August 17, 2015 report
Report suggests world food shocks likely to grow more common due to global warming
A host of scientists, industry experts, policy makers and others contributed to creating the report, and multiple experts from across the globe were consulted. The result is a report that notes the suffering that happens when food disruption occurs, primarily in third world nations, or in those countries that are heavily dependent on food imports. They suggest that the study of the past indicates that going forward, serious events that caused problems with food production, such as droughts, that have happened on average once a century, likely will occur as often as every thirty years, or once a decade later this century. And there is, they add, a likelihood that some of those shocks to the system could be worse than has been seen before.
In addition to global warming, there are other factors that could cause food problems—globalization of food production is one example. Droughts in a major food producing country, the authors note, tend to lead to export controls, leading to food shortages in countries that depend on such imports, mainly, in Africa. Abrupt changes in the price of oil can cause problems as well—not only does the price of oil directly impact the cost of food production, but it can lead to more reliance on crops dedicated to producing energy, rather than food for hungry bellies. And of course there is the looming need to grow more food as the world population continues to expand at an alarming rate.

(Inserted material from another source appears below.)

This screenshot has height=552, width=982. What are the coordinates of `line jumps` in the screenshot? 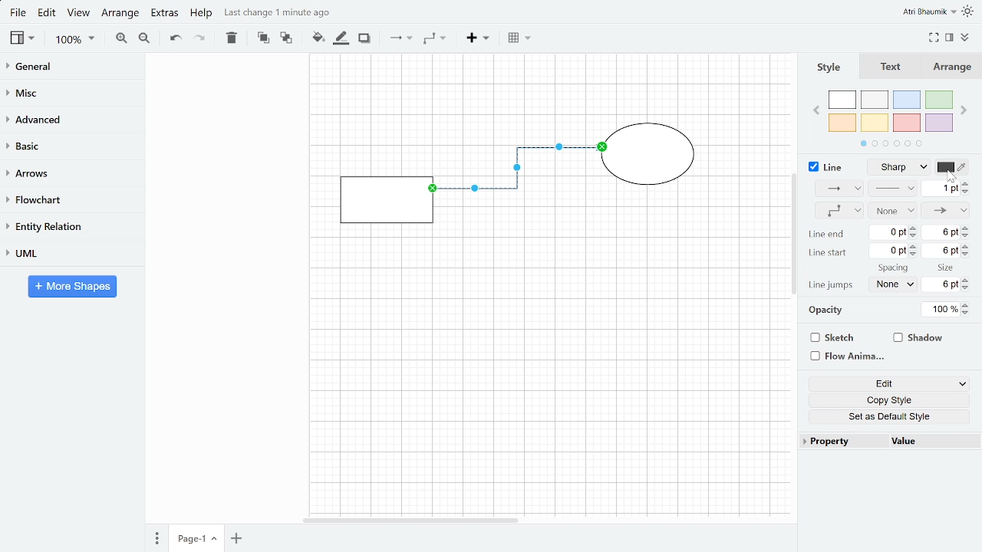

The authors suggest that most food production shocks in the near future likely will not impact developed nations much, especially those that grow most of their own food. It will be developing nations or regions that are not able to produce much food, such as the Middle East, that will feel the brunt of food shortages or spikes in costs. They suggest that countries get together soon to figure out a way to offset the problems that can occur during regional droughts and to better understand what is at stake. An early warning system, they note, that could predict price spikes could help.